* _Work to be completed_
Everything in the data below is left aside except the lines from the one containing "The width and" through the one containing "Click the Column Type label text"; repeat those exactly.

* _Source information_

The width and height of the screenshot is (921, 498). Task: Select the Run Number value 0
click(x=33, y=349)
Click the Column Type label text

==

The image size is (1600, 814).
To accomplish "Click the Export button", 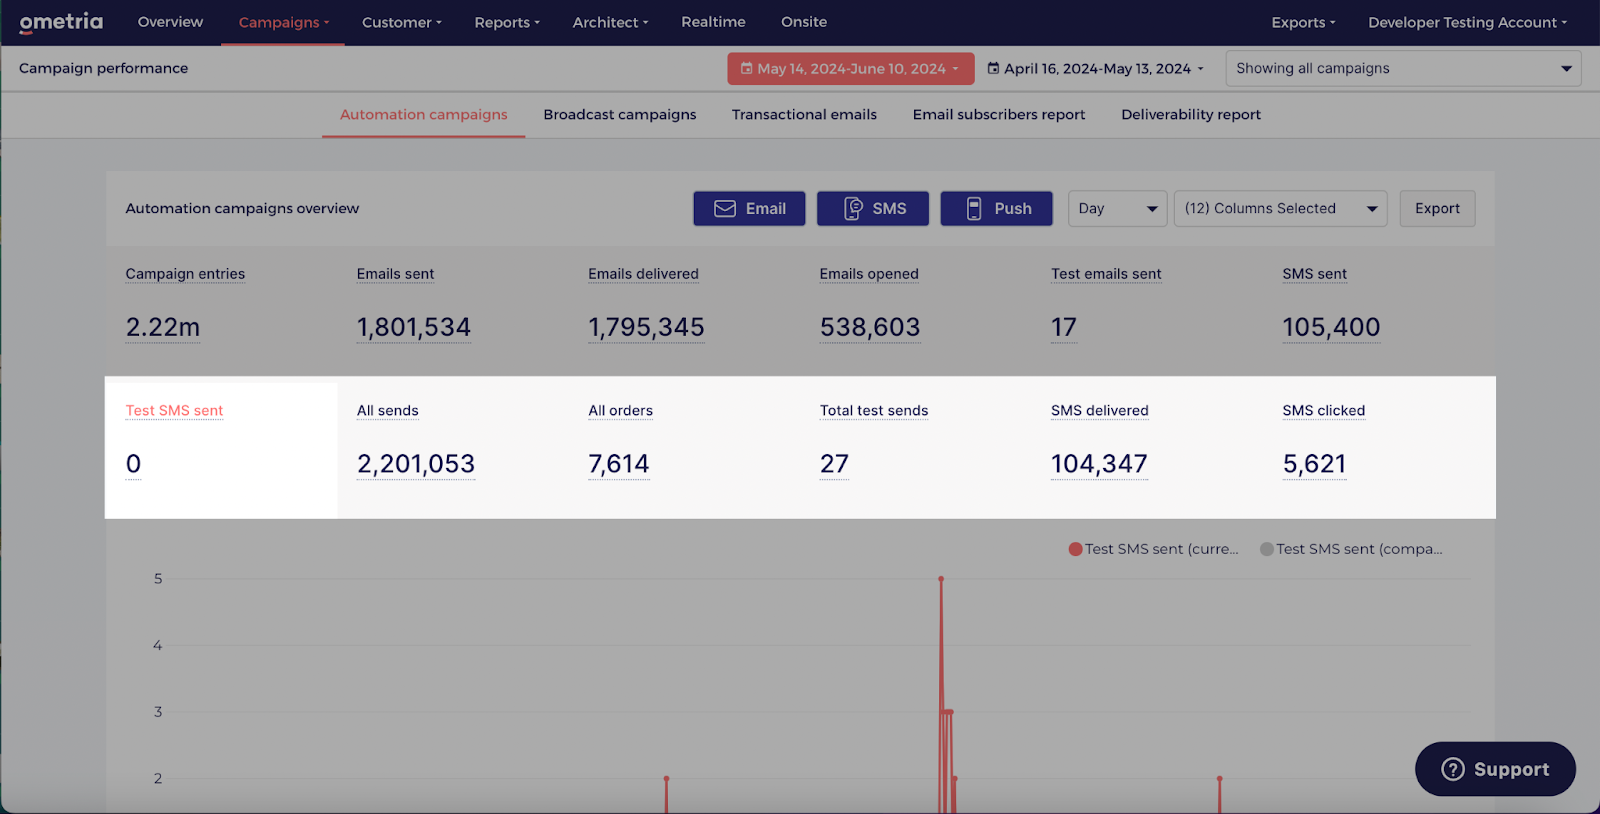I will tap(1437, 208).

* _Written reply_
The width and height of the screenshot is (921, 498). Task: Select the Run Number value 0
click(x=33, y=349)
Click the Column Type label text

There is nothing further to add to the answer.